People v Simmons
2006 NY Slip Op 06015 [31 AD3d 1051]
July 27, 2006
Appellate Division, Third Department
Published by New York State Law Reporting Bureau pursuant to Judiciary Law § 431.
As corrected through Wednesday, September 20, 2006

The People of the State of New York, Respondent, v Bruce W. Simmons, Appellant.


Lahtinen, J. Appeal from a judgment of the Supreme Court (Lamont, J.), rendered November 14, 2003 in Albany County, upon a verdict convicting defendant of the crimes of robbery in the third degree and grand larceny in the fourth degree.

Defendant encountered an elderly man confined to a wheel chair and allegedly took his wallet by jerking it loose from a lanyard around the man's neck. The victim called 911 and defendant was arrested later that day. After being advised of his Miranda rights, defendant gave police a written statement acknowledging that he "pulled [the victim's wallet] off of him" and used the money therein to purchase cocaine. Defendant explained that he believed a woman who had earlier removed $74 from him was affiliated with the victim and had taken the money to the victim's apartment. He was indicted upon charges of robbery in the third degree and grand larceny in the fourth degree. The victim died of causes unrelated to this incident prior to trial. A jury convicted defendant of the charged crimes and he was sentenced as a second felony offender to an aggregate prison term of 3½ to 7 years. Defendant appeals.

Defendant initially argues that Supreme Court committed reversible error when it admitted into evidence a call ticket generated by the victim's 911 call upon the ground that it was [*2]a business record containing an excited utterance.[FN*] Accepting without deciding defendant's argument that the court erroneously admitted the 911 call ticket, we find such error harmless in light of defendant's confession that he forcibly took the victim's wallet (see generally People v Crimmins, 36 NY2d 230 [1975]).

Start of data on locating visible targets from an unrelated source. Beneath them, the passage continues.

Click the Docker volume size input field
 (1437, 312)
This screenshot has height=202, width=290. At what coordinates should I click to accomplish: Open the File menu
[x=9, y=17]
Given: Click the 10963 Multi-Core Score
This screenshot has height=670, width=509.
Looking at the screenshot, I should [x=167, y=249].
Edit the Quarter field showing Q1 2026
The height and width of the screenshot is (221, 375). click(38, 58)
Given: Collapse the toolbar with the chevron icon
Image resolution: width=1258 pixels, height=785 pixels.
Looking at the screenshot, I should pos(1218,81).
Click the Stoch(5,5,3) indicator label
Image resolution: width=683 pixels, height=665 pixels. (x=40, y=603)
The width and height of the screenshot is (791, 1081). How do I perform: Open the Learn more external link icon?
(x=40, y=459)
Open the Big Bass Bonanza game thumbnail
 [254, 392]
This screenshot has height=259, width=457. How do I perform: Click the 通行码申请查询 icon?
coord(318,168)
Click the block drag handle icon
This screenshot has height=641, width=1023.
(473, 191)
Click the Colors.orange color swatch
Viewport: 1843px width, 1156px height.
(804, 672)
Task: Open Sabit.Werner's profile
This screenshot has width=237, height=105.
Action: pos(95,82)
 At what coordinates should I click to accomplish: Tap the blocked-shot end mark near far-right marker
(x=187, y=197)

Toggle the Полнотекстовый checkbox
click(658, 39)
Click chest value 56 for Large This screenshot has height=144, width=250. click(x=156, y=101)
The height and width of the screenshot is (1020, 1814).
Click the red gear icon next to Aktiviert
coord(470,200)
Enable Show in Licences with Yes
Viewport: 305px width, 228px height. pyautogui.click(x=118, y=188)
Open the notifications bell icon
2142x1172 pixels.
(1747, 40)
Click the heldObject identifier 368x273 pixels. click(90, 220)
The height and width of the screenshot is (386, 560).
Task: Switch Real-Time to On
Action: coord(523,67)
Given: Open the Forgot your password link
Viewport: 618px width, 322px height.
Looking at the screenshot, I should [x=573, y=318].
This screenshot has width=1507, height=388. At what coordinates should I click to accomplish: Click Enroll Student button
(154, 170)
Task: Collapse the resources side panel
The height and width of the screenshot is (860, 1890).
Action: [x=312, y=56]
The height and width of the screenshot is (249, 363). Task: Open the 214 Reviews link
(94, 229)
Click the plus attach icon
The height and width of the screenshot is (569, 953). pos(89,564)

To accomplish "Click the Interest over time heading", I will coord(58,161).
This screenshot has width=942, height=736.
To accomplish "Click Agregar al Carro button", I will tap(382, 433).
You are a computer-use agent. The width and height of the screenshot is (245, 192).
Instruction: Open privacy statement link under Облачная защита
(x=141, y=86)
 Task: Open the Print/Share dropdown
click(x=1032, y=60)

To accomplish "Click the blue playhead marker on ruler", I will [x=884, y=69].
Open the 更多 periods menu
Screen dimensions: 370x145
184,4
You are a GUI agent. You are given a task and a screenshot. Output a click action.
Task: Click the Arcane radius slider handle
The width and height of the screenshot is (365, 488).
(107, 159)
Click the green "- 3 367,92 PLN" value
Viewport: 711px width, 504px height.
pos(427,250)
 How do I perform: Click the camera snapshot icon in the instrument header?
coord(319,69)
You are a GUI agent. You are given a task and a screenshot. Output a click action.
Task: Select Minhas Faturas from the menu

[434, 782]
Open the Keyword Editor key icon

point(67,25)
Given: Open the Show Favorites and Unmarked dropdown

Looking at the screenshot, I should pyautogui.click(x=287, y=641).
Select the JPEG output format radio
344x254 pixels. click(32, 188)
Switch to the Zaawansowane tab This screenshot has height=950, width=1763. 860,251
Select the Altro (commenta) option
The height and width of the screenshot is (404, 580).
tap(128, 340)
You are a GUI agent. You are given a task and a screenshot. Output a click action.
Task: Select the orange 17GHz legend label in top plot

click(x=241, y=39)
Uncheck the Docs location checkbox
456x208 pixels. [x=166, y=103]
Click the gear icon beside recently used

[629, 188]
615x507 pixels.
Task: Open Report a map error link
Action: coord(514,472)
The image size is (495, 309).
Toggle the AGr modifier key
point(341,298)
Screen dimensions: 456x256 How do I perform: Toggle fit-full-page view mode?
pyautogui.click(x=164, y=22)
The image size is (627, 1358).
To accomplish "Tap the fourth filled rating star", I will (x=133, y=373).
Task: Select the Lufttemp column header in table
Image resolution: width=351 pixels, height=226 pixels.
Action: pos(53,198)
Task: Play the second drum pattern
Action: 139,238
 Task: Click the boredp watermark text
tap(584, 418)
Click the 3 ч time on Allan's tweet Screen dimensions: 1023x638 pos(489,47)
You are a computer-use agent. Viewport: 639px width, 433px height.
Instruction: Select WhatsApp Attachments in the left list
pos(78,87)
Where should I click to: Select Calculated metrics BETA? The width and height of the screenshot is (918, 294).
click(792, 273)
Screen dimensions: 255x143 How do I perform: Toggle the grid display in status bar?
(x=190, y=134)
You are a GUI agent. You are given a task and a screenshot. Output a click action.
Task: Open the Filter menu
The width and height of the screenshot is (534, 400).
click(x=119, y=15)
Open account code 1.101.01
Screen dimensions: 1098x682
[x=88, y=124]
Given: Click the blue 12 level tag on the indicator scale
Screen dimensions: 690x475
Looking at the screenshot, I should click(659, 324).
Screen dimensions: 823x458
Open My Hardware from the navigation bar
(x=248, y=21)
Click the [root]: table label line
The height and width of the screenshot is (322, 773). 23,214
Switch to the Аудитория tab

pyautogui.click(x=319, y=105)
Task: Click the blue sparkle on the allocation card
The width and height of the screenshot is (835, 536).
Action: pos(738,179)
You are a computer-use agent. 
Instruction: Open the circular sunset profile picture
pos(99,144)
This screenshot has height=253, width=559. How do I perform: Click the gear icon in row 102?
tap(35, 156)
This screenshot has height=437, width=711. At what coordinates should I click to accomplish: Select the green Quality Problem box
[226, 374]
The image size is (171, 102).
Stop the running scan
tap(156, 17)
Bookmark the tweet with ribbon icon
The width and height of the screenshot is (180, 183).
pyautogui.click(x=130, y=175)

The next argument advanced by defendant is that the People failed to provide a nondiscriminatory reason for exercising a peremptory challenge to an Hispanic juror (see Batson v Kentucky, 476 US 79 [1986]). After the People used peremptory challenges regarding an Hispanic juror and a black juror, defendant (who claimed ancestry in both races) objected and Supreme Court determined that he met his threshold burden of showing the challenges were related to race. It thus became incumbent upon the People to provide a race-neutral explanation for excusing the jurors in question (see People v Smocum, 99 NY2d 418, 422 [2003]; People v Allen, 86 NY2d 101, 109-110 [1995]). Defendant now acknowledges that the People provided a race-neutral explanation as regards the black juror and, accordingly, we consider the Batson issue only as to the Hispanic juror. The prosecutor's explanation for challenging such juror included that her sibling had been convicted of burglary, she was employed at a drug treatment clinic and her brother worked with an honors court. The prosecutor added that he planned to introduce defendant's grand jury testimony in which defendant made a plea for drug rehabilitation and the prosecutor was concerned that the juror's involvement with drug rehabilitation and alternative sentencing might affect her judgment as a juror. "[T]he prosecutor's explanation, which does not have to be persuasive or plausible . . . but need only be facially permissible" (People v Skervin, 13 AD3d 661, 662 [2004], lv denied 5 NY3d 833 [2005] [internal quotation marks and citations omitted]), was determined by Supreme Court to be sufficiently race neutral, and we find no reason in this record to depart from that determination.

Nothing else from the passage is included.